Kebocoran fiskal juga menganga akibat maraknya aktivitas Pertambangan Tanpa Izin (PETI) di Sumatera. Kasus korupsi tata niaga di Bangka Belitung menjadi bukti betapa besar kerugian negara. Total kerugian ekologis dan ekonomi mencapai Rp271 triliun—jauh melampaui penerimaan pajak sektor pertambangan itu sendiri.

Pelaku tambang ilegal bukan hanya merusak lingkungan, tetapi juga secara sadar menghindari pembayaran Penerimaan Negara Bukan Pajak (PNBP). KPK menyoroti lemahnya pengawasan sehingga negara kehilangan haknya atas kekayaan alam yang terus dikeruk tanpa kendali.

Bahkan di sektor pertambangan yang legal, tingkat kepatuhan pajak masih rendah. Riset Pathya Purwanti & Sinring (2025) menunjukkan perusahaan dengan profit tinggi cenderung melakukan penghindaran pajak (tax avoidance). Minimnya transparansi data produksi membuat fiskus kesulitan menghitung pajak secara akurat. Stranas PK pun mengakui penerimaan negara dari sektor mineral dan batu bara belum optimal akibat akurasi data wajib pajak yang rendah.

Perlu Pendekatan Fiskal yang Memaksa

Mengatasi kebocoran fiskal tidak cukup hanya dengan sanksi pidana atau penyitaan alat berat. Indonesia memerlukan instrumen hukum pajak yang memaksa sekaligus memberi efek jera secara ekonomi.

UU Nomor 7 Tahun 2021 tentang Harmonisasi Peraturan Perpajakan (UU HPP) sebenarnya telah membuka jalan melalui pajak karbon. Pajak ini didesain untuk menekan aktivitas ekonomi beremisi tinggi. Namun penerapannya masih terbatas. Pemerintah harus memperluas cakupan hingga sektor alih fungsi lahan agar bisa menjerat para perusak hutan ilegal seperti di TNTN.

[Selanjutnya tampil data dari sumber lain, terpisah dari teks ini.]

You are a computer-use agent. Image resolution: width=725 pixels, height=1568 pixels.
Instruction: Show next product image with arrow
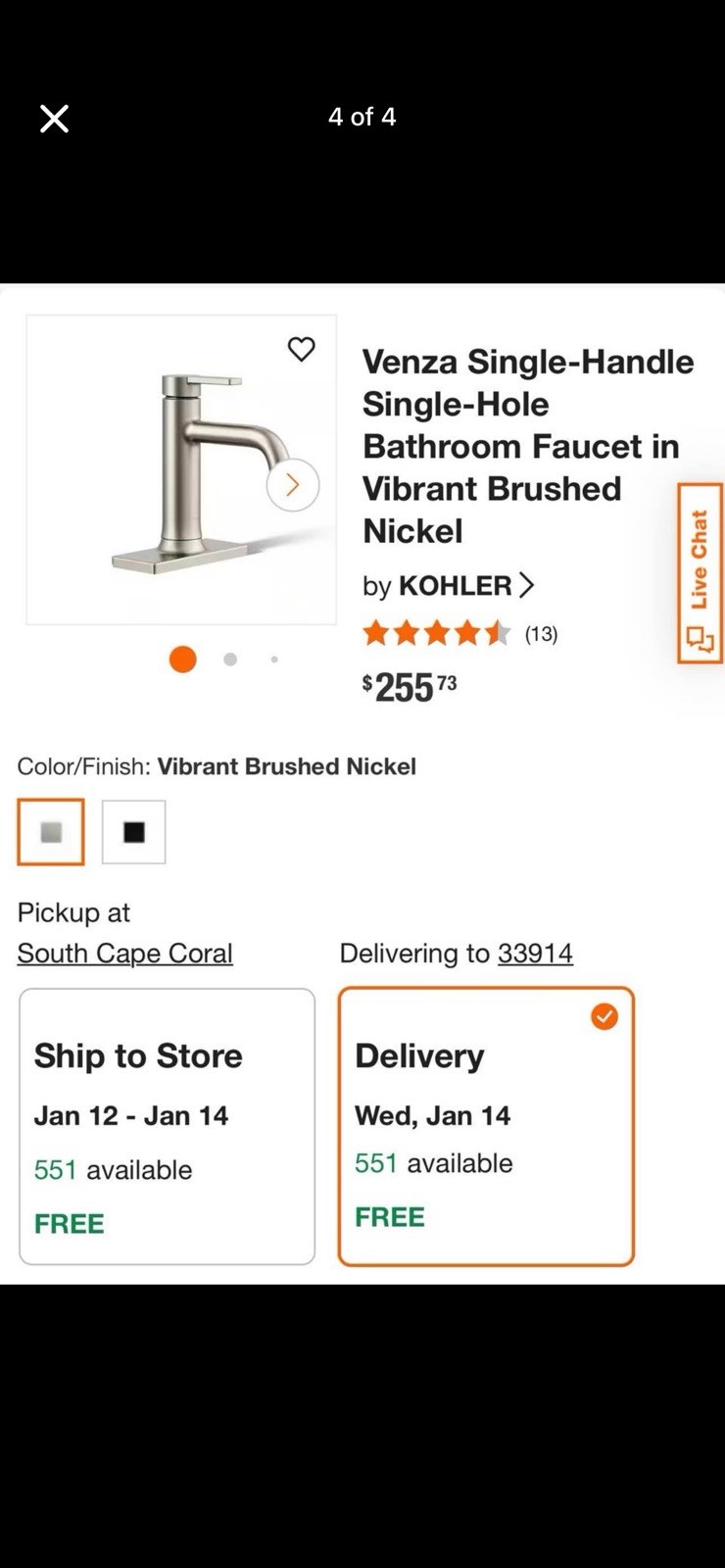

Analisis BPPK menegaskan bahwa pajak karbon, jika diterapkan secara konsisten dan luas, dapat menjadi instrumen efektif bukan hanya untuk menambah kas negara tetapi juga mengubah perilaku pelaku usaha. Beban pajak tinggi akan menekan motif perusakan hutan demi keuntungan cepat.

Dengan demikian, hukum pajak dapat menjadi alat yang memaksa sehingga para perusak alam wajib membayar “harga” dari kerusakan yang mereka timbulkan. Selain menutup kebocoran fiskal, langkah ini juga memulihkan hak negara yang selama ini dicuri melalui shadow economy.

Keselarasan antara data perpajakan dan data lingkungan hidup menjadi kunci penting agar bencana ekologis di Sumatera tidak terus berulang—dan agar daerah lain terlindungi dari ketidakadilan fiskal serupa.